Russia’s central bank is feeling the heat from tightening Western sanctions.
In a report released on Friday, the Central Bank of Russia said it sees limited options other than the Chinese yuan for its reserves — because other currencies from countries “not unfriendly” to Russia are even less stable and liquid than the yuan.
“The exchange rates of these currencies are highly volatile, the markets have low liquidity, and in a number of such countries there are restrictions on the movement of capital, which is an obstacle to their use,” the Russian central bank said in its report. The bank did not specify which other currencies or countries it was referring to.
“These factors predetermine the key role of the Chinese yuan in the formation of reserve assets,” it said. The Russian central bank said the yuan’s role as an international currency and its liquidity has risen “noticeably” in recent years.
A state of increasing isolation
Russia’s increasing reliance on the yuan shows its economy is becoming increasingly isolated in the international trade and finance system. It also points to the yuan as a rising challenger to the US dollar as an international trade and reserve currency.

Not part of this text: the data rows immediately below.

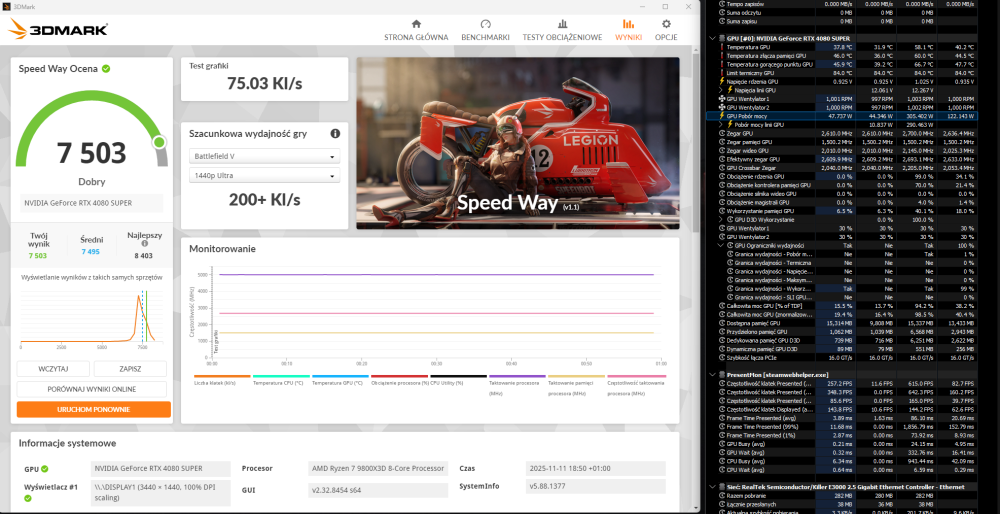1000x514 pixels.
Task: Click the 3DMark logo
Action: click(x=58, y=29)
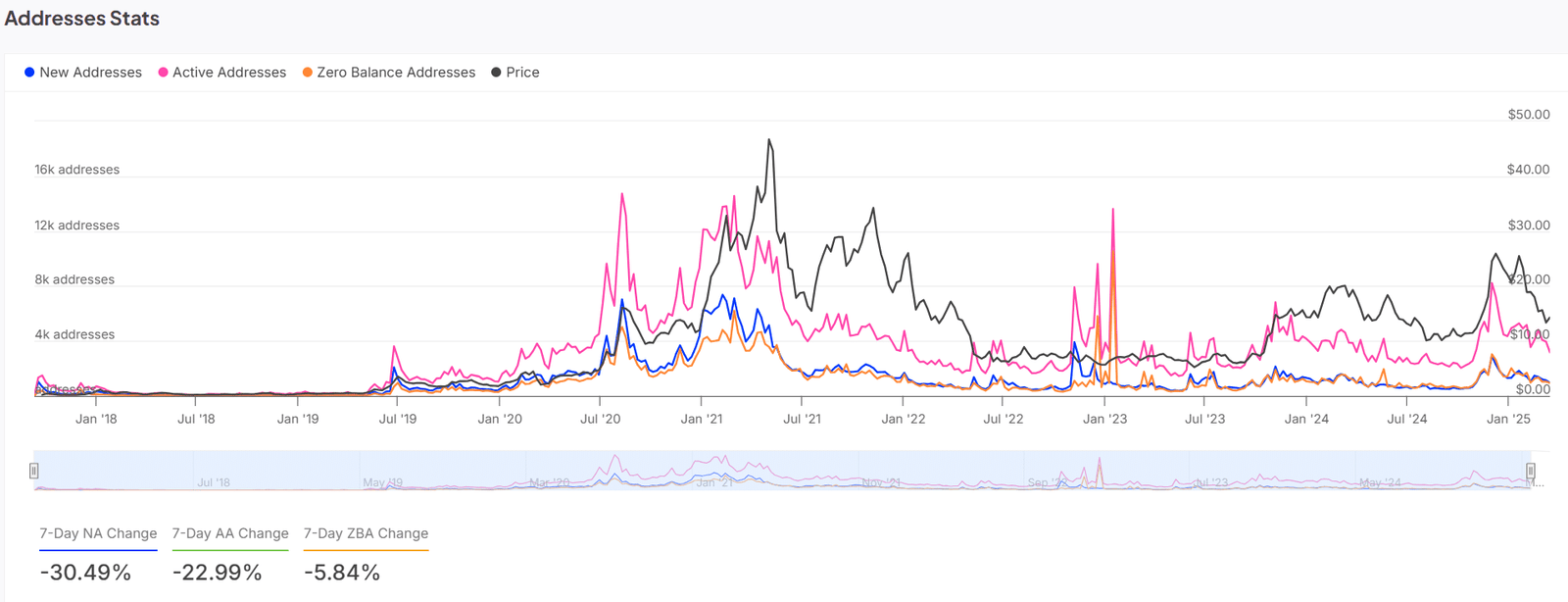
Task: Click the -5.84% change value
Action: tap(342, 573)
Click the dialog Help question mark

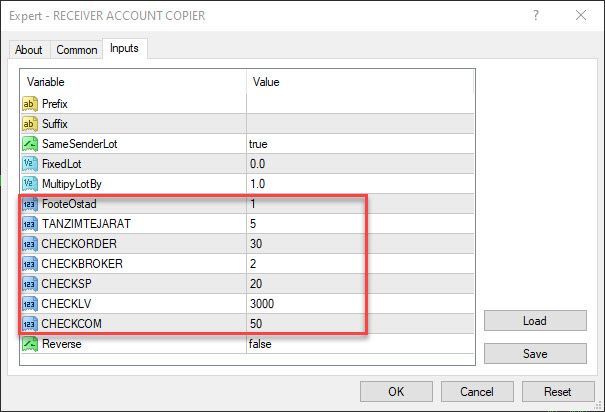coord(535,15)

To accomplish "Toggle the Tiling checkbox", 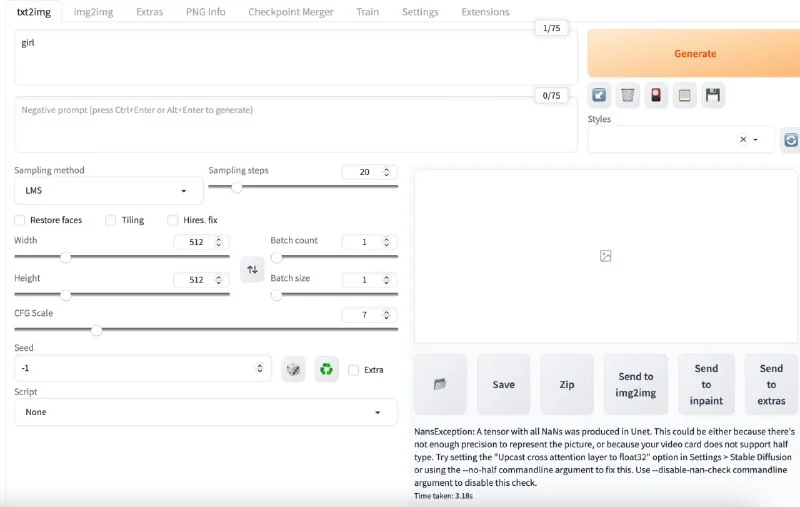I will point(111,220).
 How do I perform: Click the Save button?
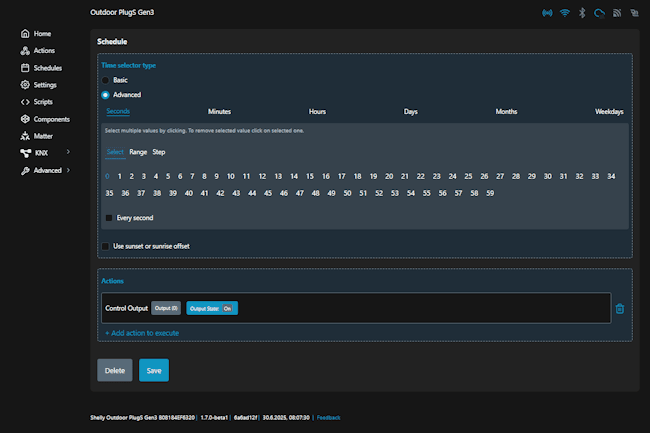coord(154,370)
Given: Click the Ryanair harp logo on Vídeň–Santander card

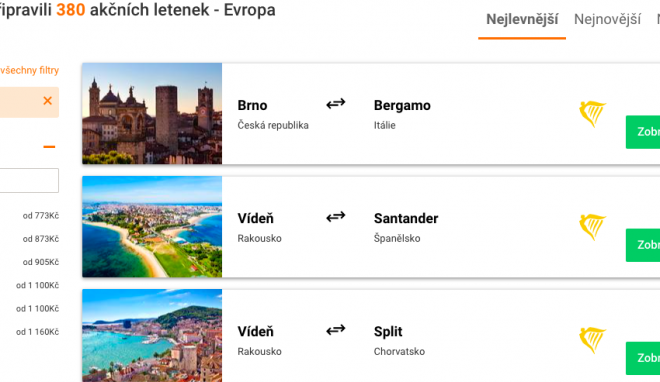Looking at the screenshot, I should (592, 227).
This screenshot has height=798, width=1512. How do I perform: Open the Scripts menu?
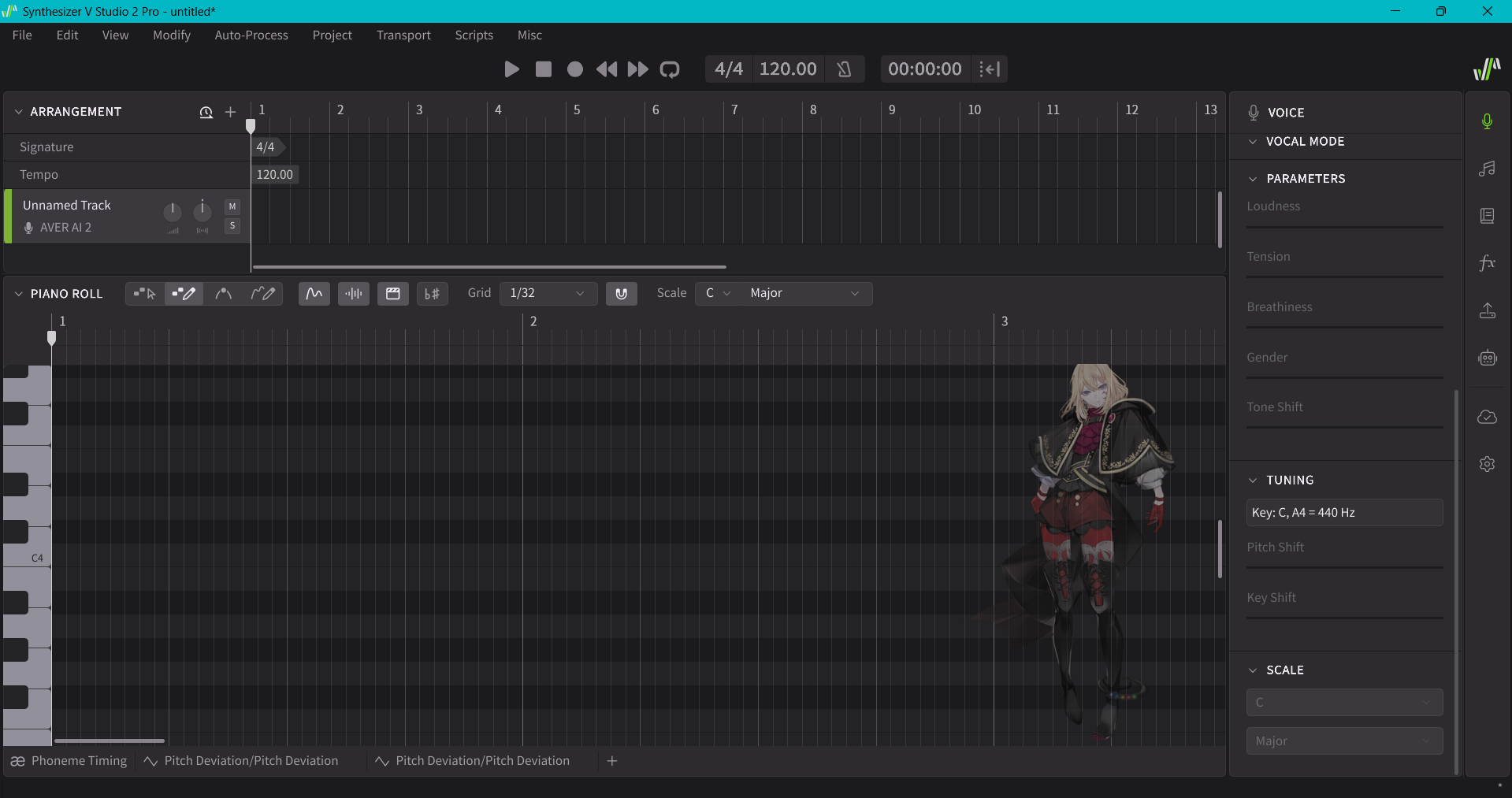tap(474, 35)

Countries around the world have been spooked by the West’s use of the dollar-based global financial system to punish Russia — which has in turn driven some countries to turn to alternative currencies, including the yuan, for diversification.
Russia has managed to keep its economy resilient after two years of war in Ukraine, effectively steering trade from the West to the East and other alternative markets, particularly India and China.
Russian President Vladimir Putin has also been pushing for trade in local currencies to get around the West’s ban on some Russian banks’ use of SWIFT, the messaging service that lets banks worldwide communicate about cross-border transactions.
Russia used the Chinese yuan to pay for three-quarters of its trade with China and one-quarter of its transactions with third countries in the first half of 2023.
However, Moscow is increasingly hamstrung by tightening Western sanctions, particularly secondary sanctions against companies that still do business with Russia.
Moscow’s reliance on the Chinese yuan comes with risks.
Russian companies that borrow in the Chinese yuan are facing increased lending costs, Bloomberg reported last month. The borrowing cost for short-term yuan bonds even briefly spiked to 15.7% on March 1 before falling to 4% days later, Bloomberg reported at the time.
Russia’s central bank reported holding $599 billion in international reserves in 2023 — including the $300 billion frozen by the West that the US and EU are eying for the reconstruction of Ukraine.